A bland, safe and strenuously non-controversial Troubles exhibition was not the original idea for Northern Ireland's first permanent gallery dedicated to the 1968-98 conflict. There were plans to exhibit bullet-riddled boots and the shirt worn by SDLP founding leader, the late Gerry Fitt, when he was bludgeoned with a police baton at a civil rights rally, as well as paintings such as Ulster Crucifixion– a multi-panel altarpiece by Troubles artist Ken Howard.
“The new Troubles gallery is tentative,” admits Tim Cooke, director of National Museums Northern Ireland. “We are trying to give a headline sense of the key issues here. But you can’t resolve this stuff. People might expect a definitive exhibition. The impact of the Troubles is unresolved – so the gallery is unresolved.”
The Ulster Museum has always prided itself on its collections of contemporary material – the institution’s copy of the 1916 Proclamation was acquired in April 1916, and it holds items such as Mairéad Corrigan’s 1976 Nobel Peace Medal and the 1974 2nd Battalion IRA Roll of Honour from Long Kesh. In fact, many of these Troubles artefacts have already been on display in the museum in the recent past. In Conflict: the Irish at War, an exhibition that ran from 2003 until the museum’s closure for renovation in 2006, British Army bullets and an RUC helmet and shield damaged during the street fighting in Derry in 1969 were shown.
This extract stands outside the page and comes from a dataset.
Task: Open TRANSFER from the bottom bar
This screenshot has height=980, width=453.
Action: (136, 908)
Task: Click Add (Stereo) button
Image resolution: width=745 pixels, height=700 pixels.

An official evaluation showed that the majority of visitors who came to see that exhibition did so because they valued the courage the museum demonstrated in curating an exhibition on this sensitive topic. It was judged “Best Exhibition 2004” at the Museum of the Year Award.
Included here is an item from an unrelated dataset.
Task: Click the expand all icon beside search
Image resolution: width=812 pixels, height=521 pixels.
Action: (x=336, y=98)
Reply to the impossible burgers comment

But there have been damaging controversies too: in 1978, attendants at the museum refused to hang Silver Liberties: A Souvenir of a Wonderful Anniversary Year, Conrad Atkinson's artwork commemorating Bloody Sunday. The staff's "work-to-rule" action was backed by the museum's trustees, and caused a stand-off with the Northern Ireland Arts Council, which described it as "a denial of creative freedom". "Silver Liberties" is currently held at the Wolverhampton Art Gallery, which has one of the biggest collections of Troubles art in Ireland and Britain. A group of Belfast artists is campaigning to have the piece reinstated in the new Troubles gallery at the museum.
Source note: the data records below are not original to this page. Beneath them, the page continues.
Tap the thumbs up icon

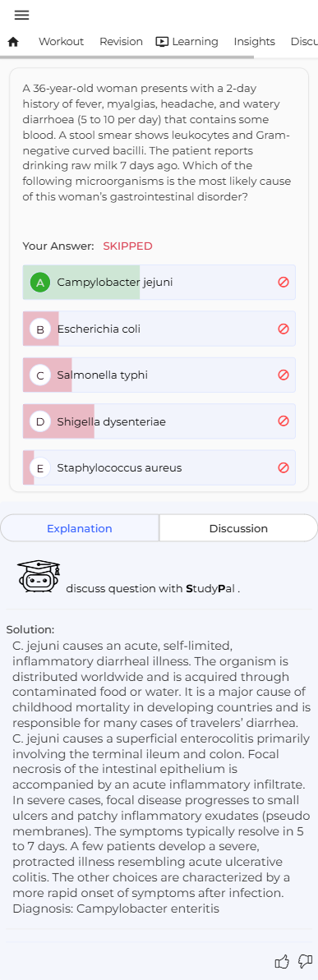283,961
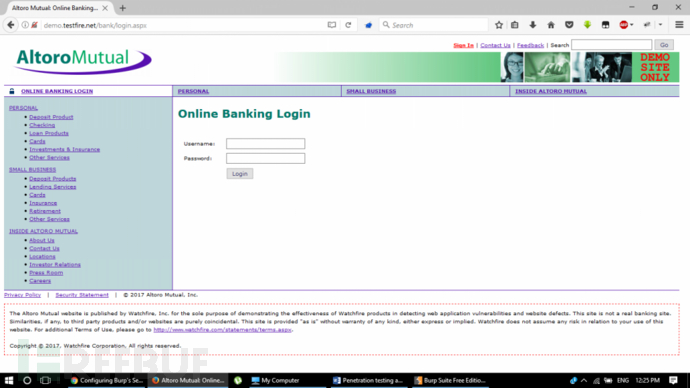Open a new browser tab

(x=123, y=8)
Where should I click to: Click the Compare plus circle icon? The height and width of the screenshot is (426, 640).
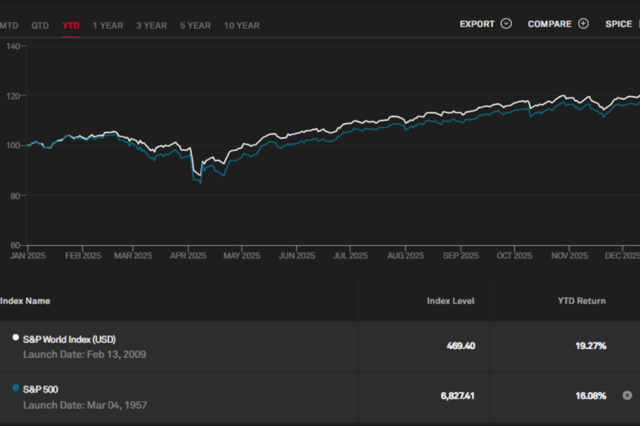point(583,24)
It’s true that interpreting the past is a risky business, leaving institutions open to charges of political bias, over-simplification or inaccuracy. Then there’s the question of timing. The dust gathered at Kilmainham for 60 years before the jail was developed as a monument to the Civil War.
Is it simply too soon for a full-scale Troubles exhibition? Dr Kris Brown, who compiled an audit of Troubles artefacts for the cross-community organisation Healing Through Remembering, says he can imagine what that exhibition would look like. “There is so much material out there, and so many stories and narratives that could be told via artefacts, images and testimony, that with a modicum of focus, funding and collaboration a really innovative and memorable exhibition or museum could be created. It would do justice to people’s memories as well as challenging some of the encrusted positions of a divided society.”
Dr Brown says it’s important to be sensitive – but not to play for safety. “What we shouldn’t do is forget about it, or just indulge in two-dimensional Troubles nostalgia . . . Can one local institution deliver a world-class exhibition on division and political violence? Perhaps not, but we should start planning how we could.”